By reinforcing him when he guesses right!

~ Andrea Dugan ~

Champion Hawk du Josar

'Thunder Paws'

Abundant Life Dog Training empowers dogs to be their best as companions as well as competitive partners.  With my training methods, dogs are always emotionally balanced allowing them to learn quickly and perform accurately. 

Dogs have been in my life for over 60 years, and in that time, I have been a student, a competitor, and a teacher. My dogs have been my companions, competitive partners, my protectors and my life helpers, but most of all, my teachers. I learn something from each dog I come in contact with and am an advocate for humane training.  

No dog should be the subject of verbal or physical corrections.   

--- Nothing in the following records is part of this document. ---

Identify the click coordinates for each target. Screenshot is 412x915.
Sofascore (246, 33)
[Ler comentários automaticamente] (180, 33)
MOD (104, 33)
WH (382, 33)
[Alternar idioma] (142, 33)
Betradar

All Learning Is Based On Science

Thanks to Pavlov we know the science behind Classical Conditioning.  Because of Skinner, we know the science behind Operant Conditioning.  No matter how you decide to train your dog, you are using one of the following:

Positive Reinforcement (+R) - Good stuff is added to the dog’s environment. This increases the chance that response will be offered again. (Treats, toys, enjoyable interactions with you.)
Negative Reinforcement (-R) - Good stuff is removed from the dog’s environment. This decreases the chance that behavior will be offered again. (Removal or withholding treats, toys, and interactions with you.)
Positive Punishment (+P) - Things dogs want to avoid are added to their environment. This often causes a sense of anxiety or distress in the dog. (Collar corrections, being yelled at.  +P also includes offering him something he doesn't like ~ pickles, lemons)
Negative Punishment (-P) - Things dogs want to avoid are removed from their environment. The dog often feels a sense of relief. (Not being corrected by a yank on the collar or not being yelled at.)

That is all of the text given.